There are also several groups seeking recognized party status. To be officially recognized, these groups must have at least 5,000 registered voters affiliated with them.

Lawsuits launched by Joe Vogler and Jim Sykes, among other lawsuits, led the Alaska Legislature to eventually revamp and relax laws pertaining to party status and ballot access.
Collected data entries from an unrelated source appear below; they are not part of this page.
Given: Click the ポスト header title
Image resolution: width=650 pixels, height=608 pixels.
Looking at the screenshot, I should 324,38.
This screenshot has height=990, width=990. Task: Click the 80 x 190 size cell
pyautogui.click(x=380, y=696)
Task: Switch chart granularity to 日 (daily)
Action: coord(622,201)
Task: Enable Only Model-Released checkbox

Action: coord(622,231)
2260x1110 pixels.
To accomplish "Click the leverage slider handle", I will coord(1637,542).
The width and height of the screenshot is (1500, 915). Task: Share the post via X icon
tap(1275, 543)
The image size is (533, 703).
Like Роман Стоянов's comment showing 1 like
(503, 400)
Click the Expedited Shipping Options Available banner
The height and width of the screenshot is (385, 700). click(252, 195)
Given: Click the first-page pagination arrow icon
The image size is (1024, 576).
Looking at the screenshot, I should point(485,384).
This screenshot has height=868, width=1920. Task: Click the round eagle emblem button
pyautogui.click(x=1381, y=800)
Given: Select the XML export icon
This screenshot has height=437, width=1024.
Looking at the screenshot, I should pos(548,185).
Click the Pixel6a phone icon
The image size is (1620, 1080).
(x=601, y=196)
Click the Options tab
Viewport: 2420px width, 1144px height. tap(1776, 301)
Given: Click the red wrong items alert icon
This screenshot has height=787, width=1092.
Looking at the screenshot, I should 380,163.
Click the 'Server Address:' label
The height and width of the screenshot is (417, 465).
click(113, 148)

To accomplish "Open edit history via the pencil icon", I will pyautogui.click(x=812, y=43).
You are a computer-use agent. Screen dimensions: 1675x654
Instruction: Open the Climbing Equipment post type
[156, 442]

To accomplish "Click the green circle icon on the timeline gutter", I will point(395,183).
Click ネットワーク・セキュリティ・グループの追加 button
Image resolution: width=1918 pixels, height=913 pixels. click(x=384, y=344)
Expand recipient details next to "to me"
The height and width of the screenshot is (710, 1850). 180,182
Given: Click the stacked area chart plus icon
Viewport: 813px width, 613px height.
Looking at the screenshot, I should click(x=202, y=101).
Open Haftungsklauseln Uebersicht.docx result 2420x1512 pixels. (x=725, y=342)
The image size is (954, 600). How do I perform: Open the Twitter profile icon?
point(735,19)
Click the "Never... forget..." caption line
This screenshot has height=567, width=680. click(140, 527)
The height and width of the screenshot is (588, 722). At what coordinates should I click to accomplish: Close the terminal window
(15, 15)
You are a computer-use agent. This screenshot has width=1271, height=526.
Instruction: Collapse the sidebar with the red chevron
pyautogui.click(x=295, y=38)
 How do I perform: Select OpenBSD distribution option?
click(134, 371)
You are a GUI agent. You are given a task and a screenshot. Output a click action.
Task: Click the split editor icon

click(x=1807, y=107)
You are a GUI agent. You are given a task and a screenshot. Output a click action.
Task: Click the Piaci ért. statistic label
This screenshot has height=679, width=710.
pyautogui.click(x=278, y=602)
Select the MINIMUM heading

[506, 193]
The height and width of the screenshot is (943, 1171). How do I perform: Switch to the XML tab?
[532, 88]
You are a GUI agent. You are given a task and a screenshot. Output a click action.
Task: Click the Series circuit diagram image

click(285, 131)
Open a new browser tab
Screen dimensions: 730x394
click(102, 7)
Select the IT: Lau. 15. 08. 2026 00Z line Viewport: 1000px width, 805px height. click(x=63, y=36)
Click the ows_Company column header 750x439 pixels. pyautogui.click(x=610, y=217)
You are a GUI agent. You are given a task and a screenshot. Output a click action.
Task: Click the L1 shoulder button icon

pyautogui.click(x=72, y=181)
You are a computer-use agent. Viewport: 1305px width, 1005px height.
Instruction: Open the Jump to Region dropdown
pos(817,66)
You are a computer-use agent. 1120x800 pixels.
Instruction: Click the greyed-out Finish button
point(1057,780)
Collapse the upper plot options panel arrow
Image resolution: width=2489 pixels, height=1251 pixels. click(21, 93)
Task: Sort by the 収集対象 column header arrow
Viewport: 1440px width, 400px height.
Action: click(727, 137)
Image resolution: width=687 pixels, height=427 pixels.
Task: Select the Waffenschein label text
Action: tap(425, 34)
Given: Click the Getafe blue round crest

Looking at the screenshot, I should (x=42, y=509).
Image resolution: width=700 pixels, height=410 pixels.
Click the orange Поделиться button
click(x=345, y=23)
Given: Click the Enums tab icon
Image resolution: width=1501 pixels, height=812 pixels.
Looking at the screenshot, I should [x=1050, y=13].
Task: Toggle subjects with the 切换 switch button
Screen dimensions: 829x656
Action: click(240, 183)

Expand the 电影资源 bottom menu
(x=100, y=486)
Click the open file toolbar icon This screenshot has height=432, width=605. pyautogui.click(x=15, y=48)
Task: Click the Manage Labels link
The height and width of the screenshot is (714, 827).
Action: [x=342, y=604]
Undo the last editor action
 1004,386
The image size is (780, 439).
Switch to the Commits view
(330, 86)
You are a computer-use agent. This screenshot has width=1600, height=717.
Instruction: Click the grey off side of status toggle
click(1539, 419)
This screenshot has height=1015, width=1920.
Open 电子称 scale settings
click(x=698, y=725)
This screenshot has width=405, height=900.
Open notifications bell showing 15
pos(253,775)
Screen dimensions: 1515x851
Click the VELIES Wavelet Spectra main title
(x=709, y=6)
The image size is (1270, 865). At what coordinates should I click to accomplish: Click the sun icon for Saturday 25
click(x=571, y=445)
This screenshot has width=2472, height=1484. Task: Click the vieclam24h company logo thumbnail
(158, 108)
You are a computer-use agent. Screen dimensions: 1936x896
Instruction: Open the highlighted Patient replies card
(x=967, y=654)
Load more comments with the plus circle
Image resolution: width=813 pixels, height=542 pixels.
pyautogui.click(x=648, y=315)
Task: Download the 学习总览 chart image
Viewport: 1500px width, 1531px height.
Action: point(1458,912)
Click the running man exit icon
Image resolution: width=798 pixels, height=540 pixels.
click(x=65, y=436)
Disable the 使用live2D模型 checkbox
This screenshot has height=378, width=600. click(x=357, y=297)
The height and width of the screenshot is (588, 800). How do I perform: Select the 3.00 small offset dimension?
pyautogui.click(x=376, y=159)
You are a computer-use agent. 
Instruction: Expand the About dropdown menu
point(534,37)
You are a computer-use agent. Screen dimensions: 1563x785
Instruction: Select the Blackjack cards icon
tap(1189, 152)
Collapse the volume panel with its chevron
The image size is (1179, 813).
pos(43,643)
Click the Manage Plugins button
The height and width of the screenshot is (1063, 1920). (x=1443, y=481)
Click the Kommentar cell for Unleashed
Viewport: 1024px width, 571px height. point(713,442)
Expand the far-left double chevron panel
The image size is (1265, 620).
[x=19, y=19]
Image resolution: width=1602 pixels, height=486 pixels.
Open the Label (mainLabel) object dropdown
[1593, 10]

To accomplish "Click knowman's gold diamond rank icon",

The first instance of a minor party gaining recognition came in 1982, when the gubernatorial candidacy of Dick Randolph under the Libertarian Party was successful enough to meet the existing party recognition threshold. With the implementation of ranked-choice voting and nonpartisan primaries in the state, recognition no longer provides advantages for ballot access in non-presidential elections.